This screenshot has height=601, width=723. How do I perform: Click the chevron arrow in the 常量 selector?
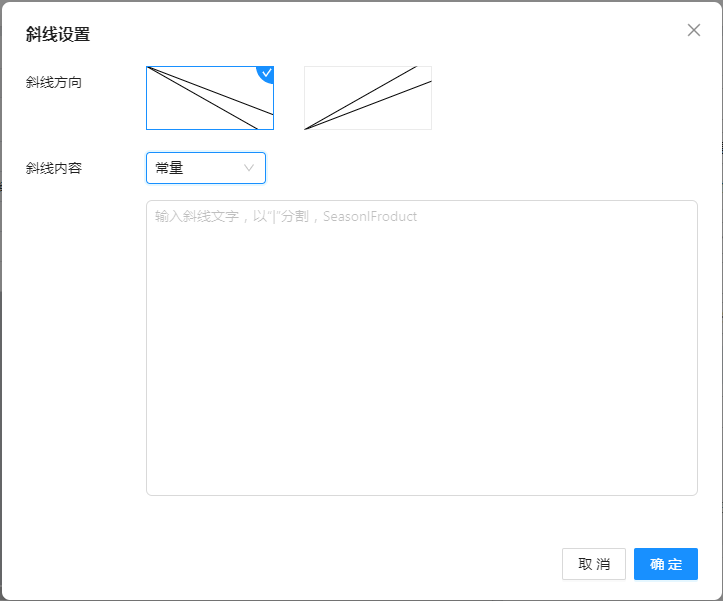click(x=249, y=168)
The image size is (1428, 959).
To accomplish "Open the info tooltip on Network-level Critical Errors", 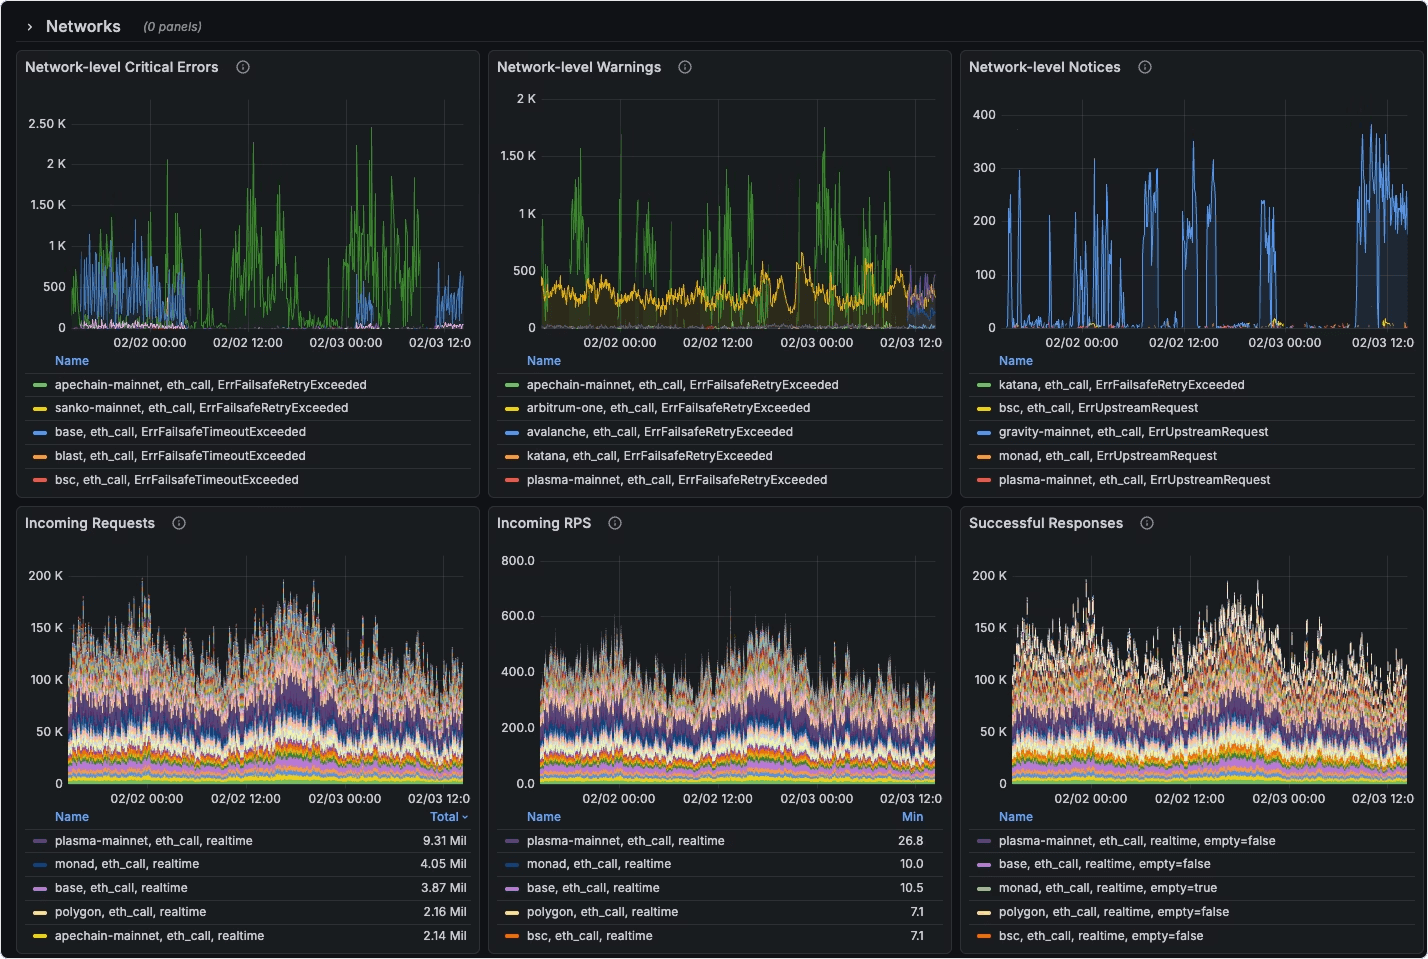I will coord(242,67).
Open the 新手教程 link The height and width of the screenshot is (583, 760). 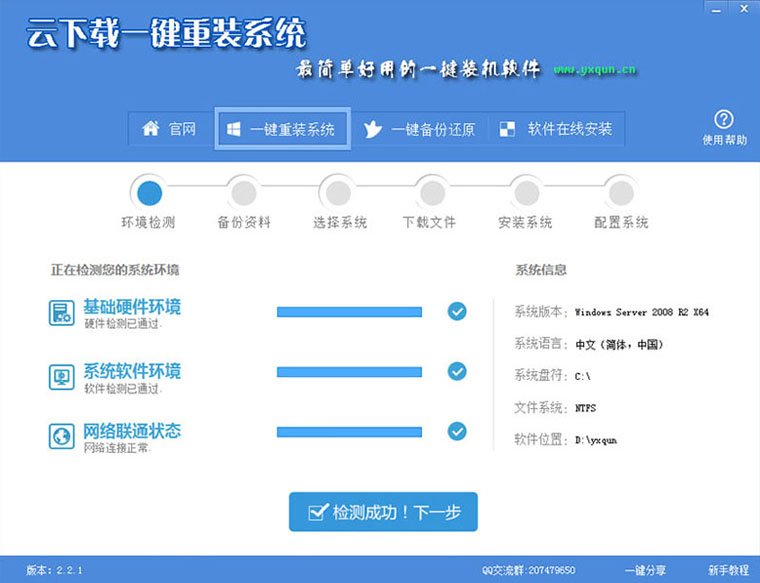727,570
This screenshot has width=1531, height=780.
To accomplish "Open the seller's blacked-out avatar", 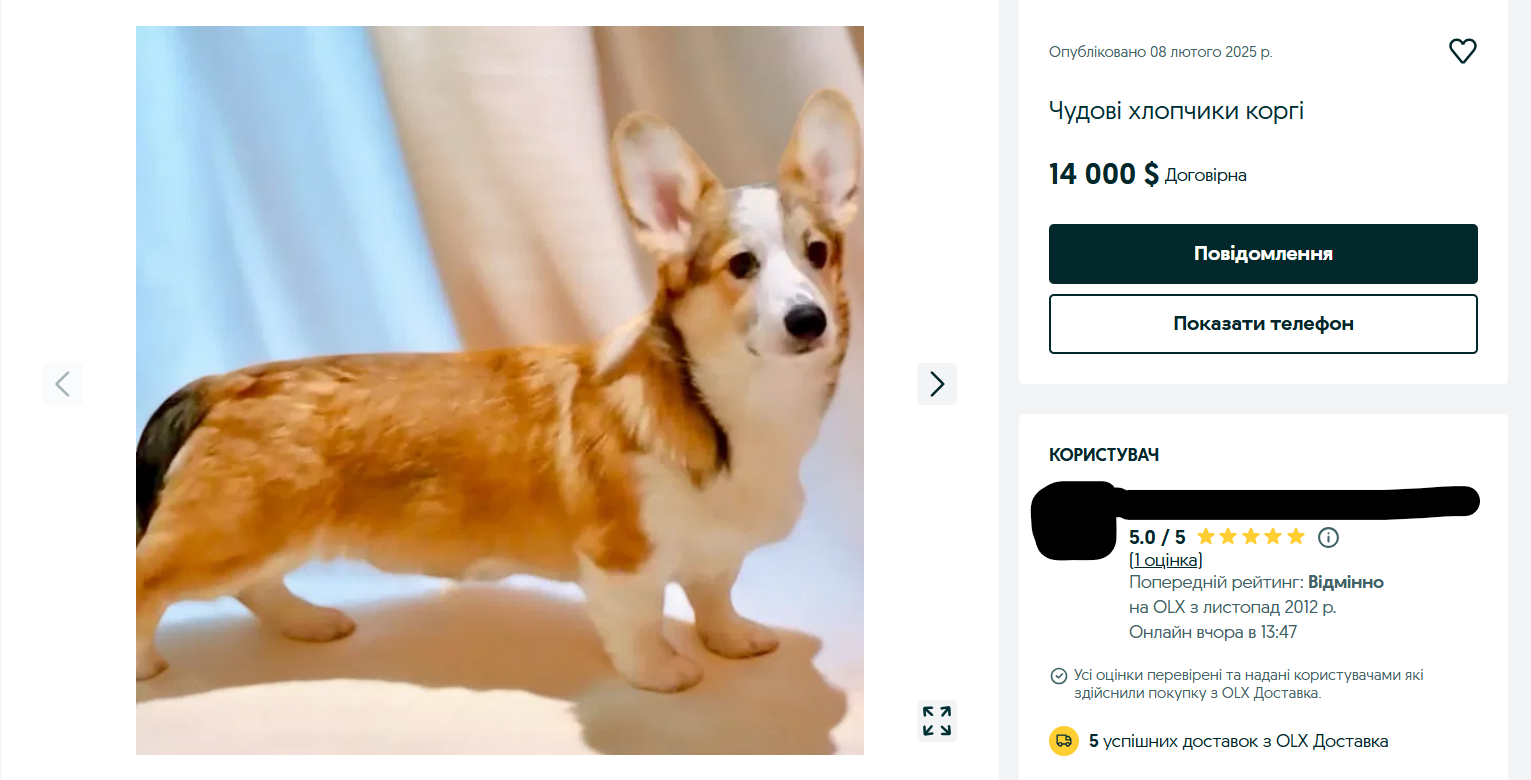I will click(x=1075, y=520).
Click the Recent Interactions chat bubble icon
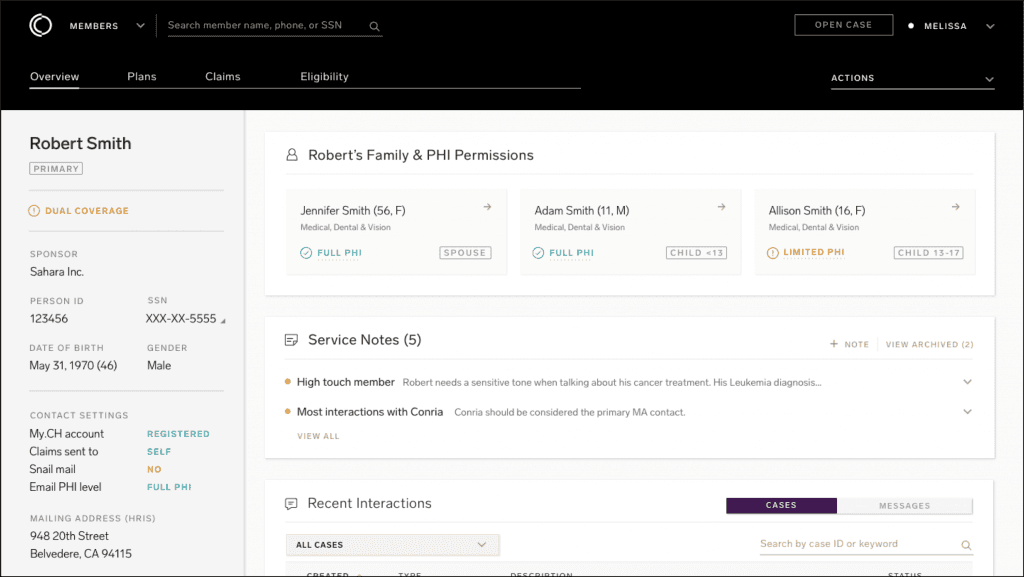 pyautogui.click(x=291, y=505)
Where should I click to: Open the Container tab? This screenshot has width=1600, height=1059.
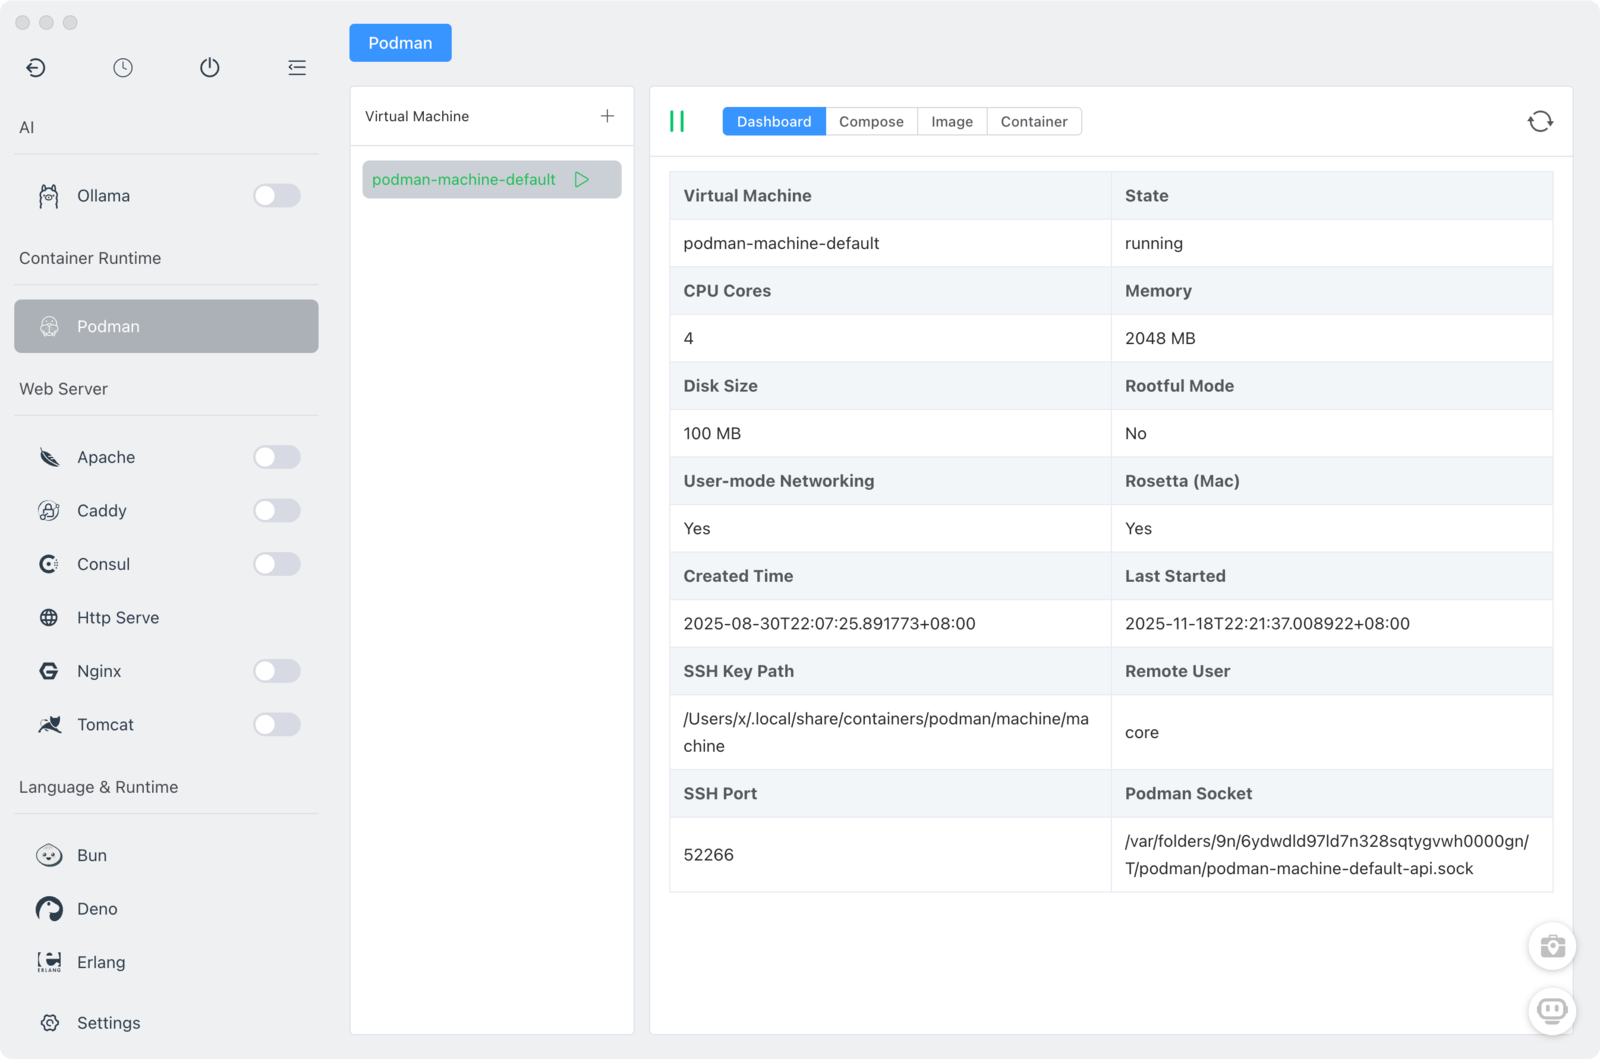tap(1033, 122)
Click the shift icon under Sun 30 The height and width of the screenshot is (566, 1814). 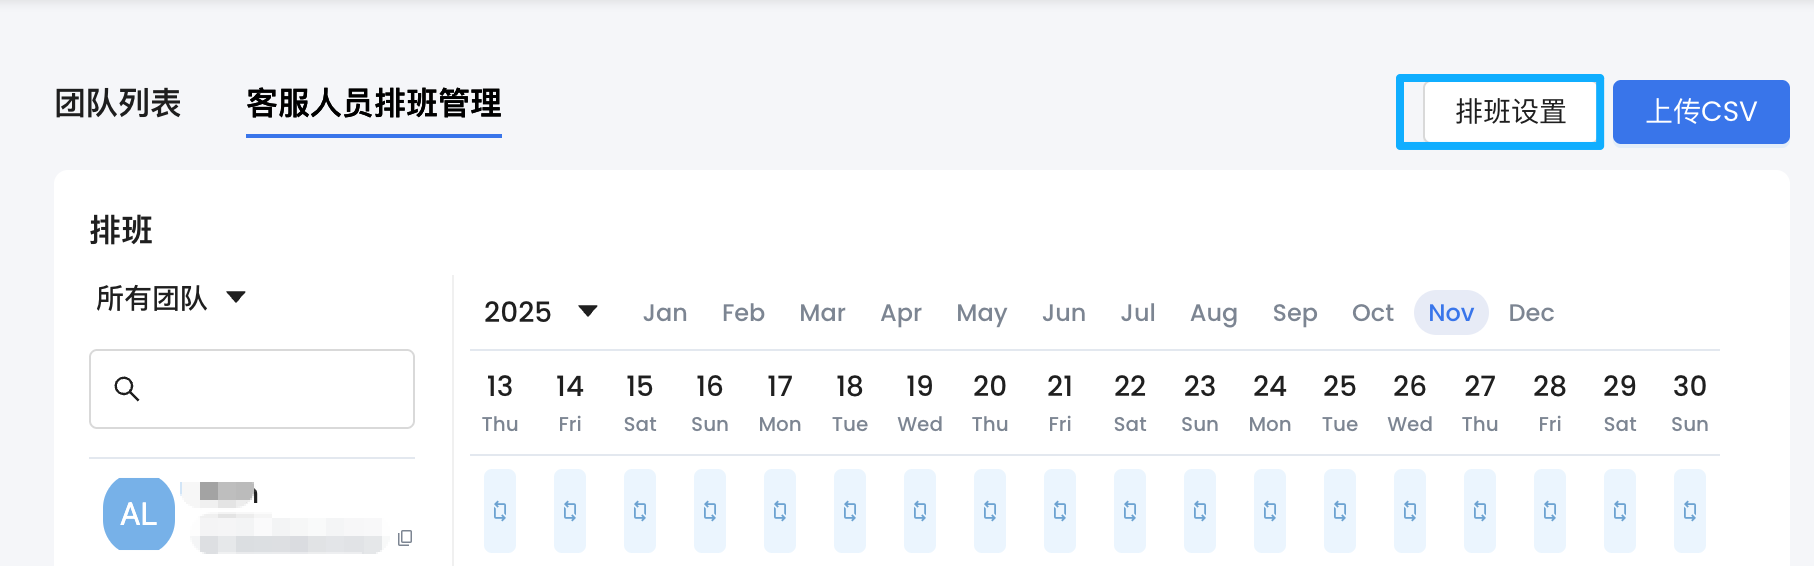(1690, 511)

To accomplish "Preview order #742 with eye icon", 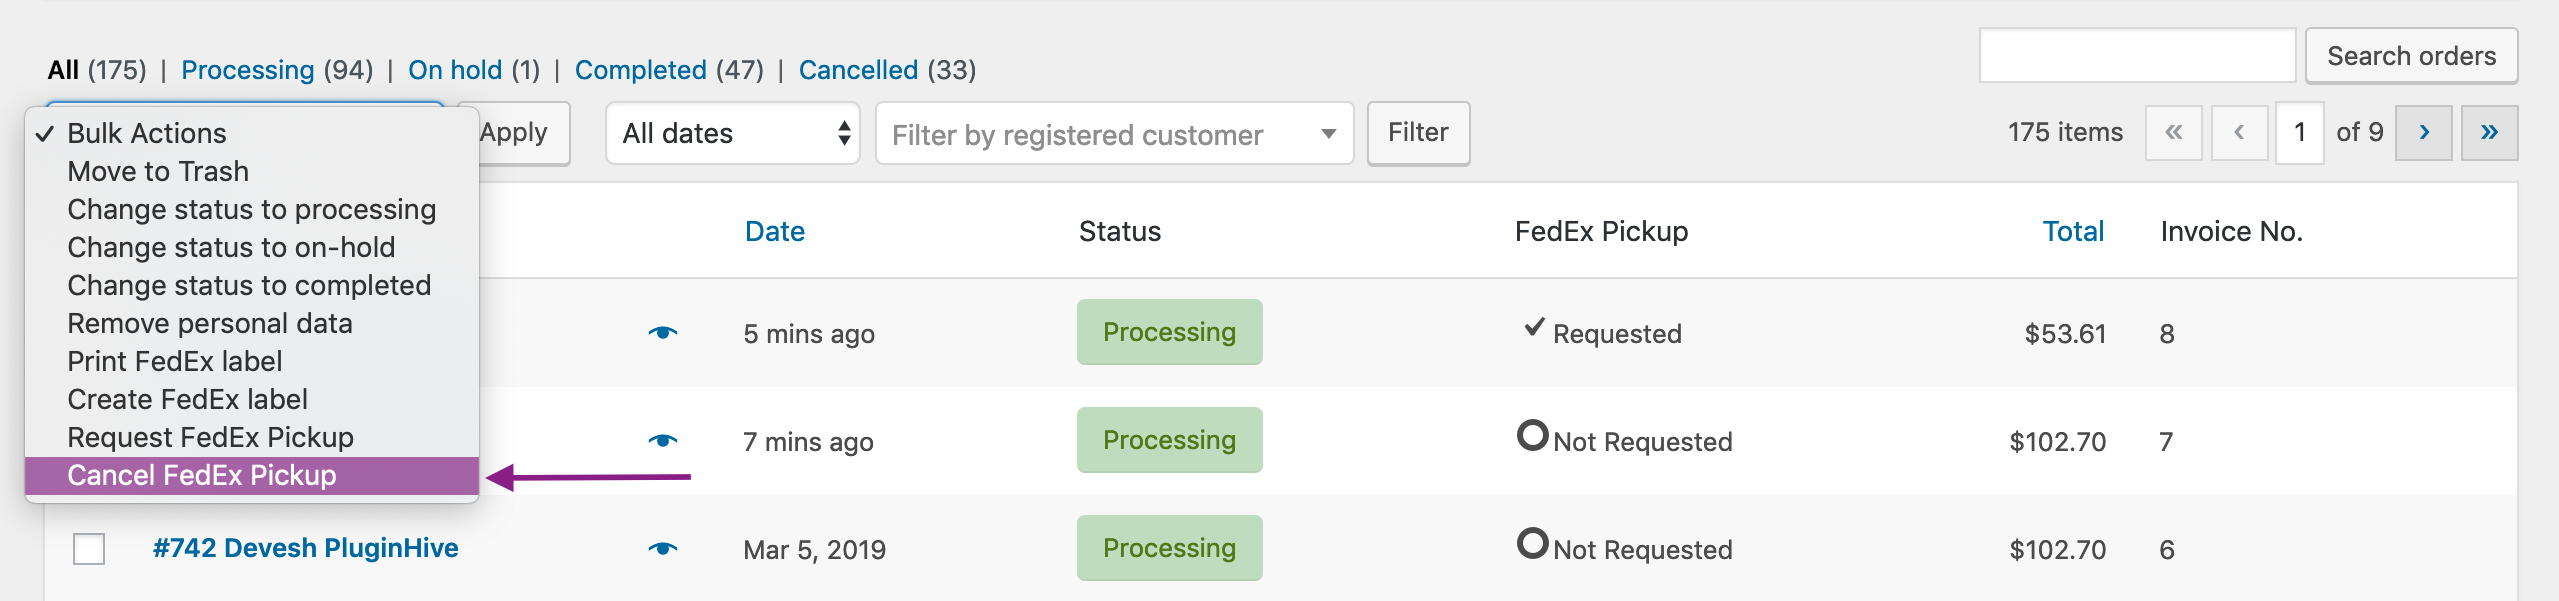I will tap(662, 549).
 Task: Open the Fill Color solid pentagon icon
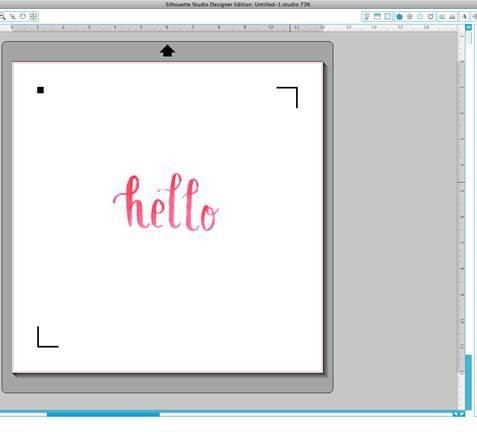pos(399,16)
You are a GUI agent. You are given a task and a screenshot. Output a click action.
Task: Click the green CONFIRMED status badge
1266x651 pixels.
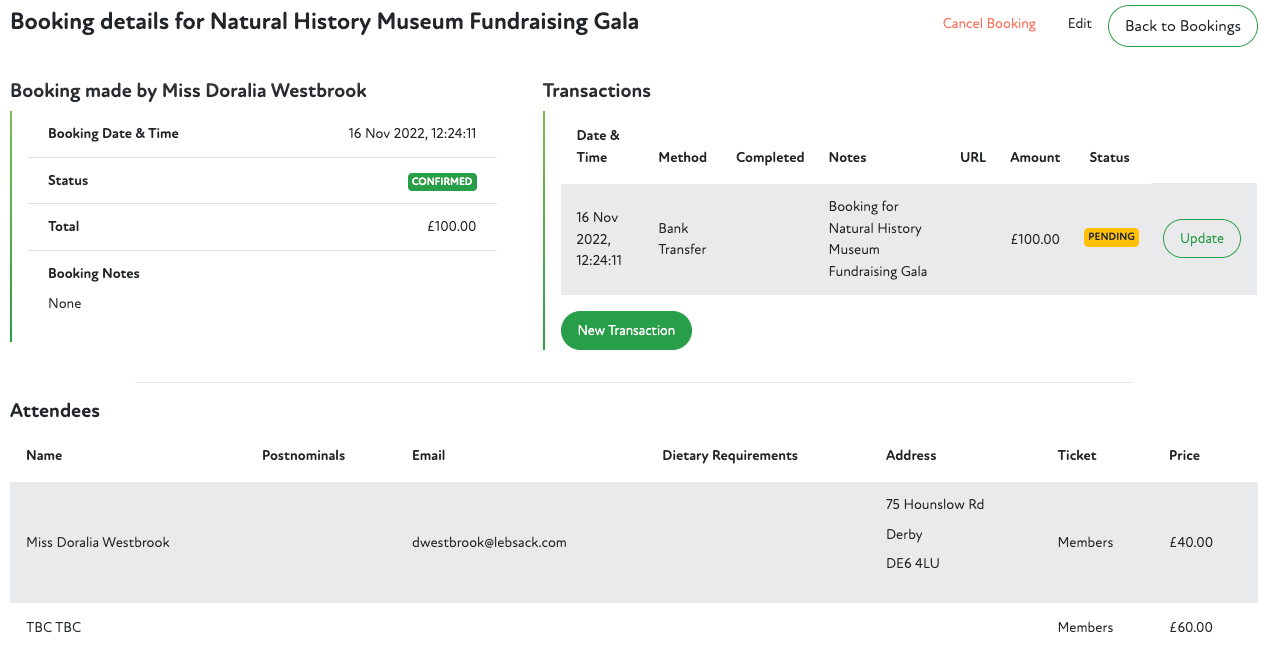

TASK INSTRUCTIONS: Keeping pictures out, repeat exactly the lines from the one containing "Task: Click the green CONFIRMED status badge" through the end of the listing.

ANSWER SPACE:
Task: Click the green CONFIRMED status badge
1266x651 pixels.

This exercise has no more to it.